En el salón de mi casa tengo colgados un ángel (el caído) y el primer despertar de Ana Matías. Hace ya tiempo que dejó de sorprenderme que a la noche salieran de su cuadriculada existencia a las que les había confinado y se fueran en busca de otras vidas, de sus vidas. Al principio sentí un vacío igual que el de las paredes ahora nocturnas, sin sentido. Pero ahora sé que no importa, que siempre vuelven al amanecer, que cada nuevo día es también un nuevo día para ellos, y que lo hacen, como yo, como nosotros, cargados de experiencias, de nuevos matices y de imperceptibles arrugas que, con el tiempo, marcarán su sonrisa, sus gestos, sus miradas. Y así, por la mañana, mientras desayuno, con mi café en la mano, les observo, les admiro. Con los primeros rayos del amanecer les encuentro nuevos detalles, nuevos matices, un pliegue en la piel que había conseguido pasar desapercibido en todos estos años de compañía. Envejecemos juntos. Juntos nos vamos, poco a poco, conociendo.

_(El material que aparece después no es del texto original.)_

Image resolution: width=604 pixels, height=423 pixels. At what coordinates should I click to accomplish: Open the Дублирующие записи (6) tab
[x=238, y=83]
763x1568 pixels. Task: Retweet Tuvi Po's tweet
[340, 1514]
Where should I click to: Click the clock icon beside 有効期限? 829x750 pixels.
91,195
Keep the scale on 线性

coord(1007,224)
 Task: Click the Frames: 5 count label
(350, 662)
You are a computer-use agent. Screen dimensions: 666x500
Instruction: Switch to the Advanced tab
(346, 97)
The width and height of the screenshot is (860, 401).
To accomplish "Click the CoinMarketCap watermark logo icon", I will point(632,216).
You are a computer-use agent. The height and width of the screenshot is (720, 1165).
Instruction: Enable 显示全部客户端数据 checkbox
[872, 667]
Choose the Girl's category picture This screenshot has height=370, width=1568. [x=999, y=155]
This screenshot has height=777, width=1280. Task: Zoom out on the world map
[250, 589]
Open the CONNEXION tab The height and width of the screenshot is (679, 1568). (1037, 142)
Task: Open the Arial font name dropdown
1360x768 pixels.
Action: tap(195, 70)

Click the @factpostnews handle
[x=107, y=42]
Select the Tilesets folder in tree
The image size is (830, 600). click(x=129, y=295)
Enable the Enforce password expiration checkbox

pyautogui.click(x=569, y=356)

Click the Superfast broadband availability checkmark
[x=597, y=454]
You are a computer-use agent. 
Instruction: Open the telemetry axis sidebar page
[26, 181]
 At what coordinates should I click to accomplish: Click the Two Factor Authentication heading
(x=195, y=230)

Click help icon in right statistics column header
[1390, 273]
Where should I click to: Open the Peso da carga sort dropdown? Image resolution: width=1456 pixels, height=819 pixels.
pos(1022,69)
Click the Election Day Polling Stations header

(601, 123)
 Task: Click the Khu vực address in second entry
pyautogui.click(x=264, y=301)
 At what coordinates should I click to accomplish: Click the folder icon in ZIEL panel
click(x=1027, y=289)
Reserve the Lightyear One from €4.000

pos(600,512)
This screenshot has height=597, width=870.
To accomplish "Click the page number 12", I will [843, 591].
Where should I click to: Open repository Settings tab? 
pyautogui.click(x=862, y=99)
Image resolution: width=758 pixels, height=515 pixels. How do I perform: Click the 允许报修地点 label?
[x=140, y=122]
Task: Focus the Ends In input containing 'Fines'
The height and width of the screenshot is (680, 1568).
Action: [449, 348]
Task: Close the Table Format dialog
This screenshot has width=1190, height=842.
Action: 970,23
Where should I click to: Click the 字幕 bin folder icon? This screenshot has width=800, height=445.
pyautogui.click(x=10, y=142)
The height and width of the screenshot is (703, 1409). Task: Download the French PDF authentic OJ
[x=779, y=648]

Y es que Ana Matías no pinta, no dibuja. Su arte, de un amanecer que no deja de sorprender, va más allá: como los primeros rayos de luz, devuelve la vida a todo aquello que toca. Y como los primeros rayos del amanecer lo hace con total sencillez, como si ser capaz de darle cuerpo y piel a sus cuadros, a sus aguafuertes fuera lo más natural del mundo. Y por esto, no nos debe extrañar que las obras de Ana Matías tengan vida propia. Y por eso, sé que no pasará mucho tiempo para que esta niña termine por despertar y se vaya en busca de otros ángeles, que salte y salte hasta tocar el cielo, que su pubertad se llene de franjas rojas. Eso sí, espero siempre tener cerca una ángel de Ana Matías. Son de esos ángeles que devuelven la vida con solo una mirada. Son de esos ángeles que tienen cuerpo y alma.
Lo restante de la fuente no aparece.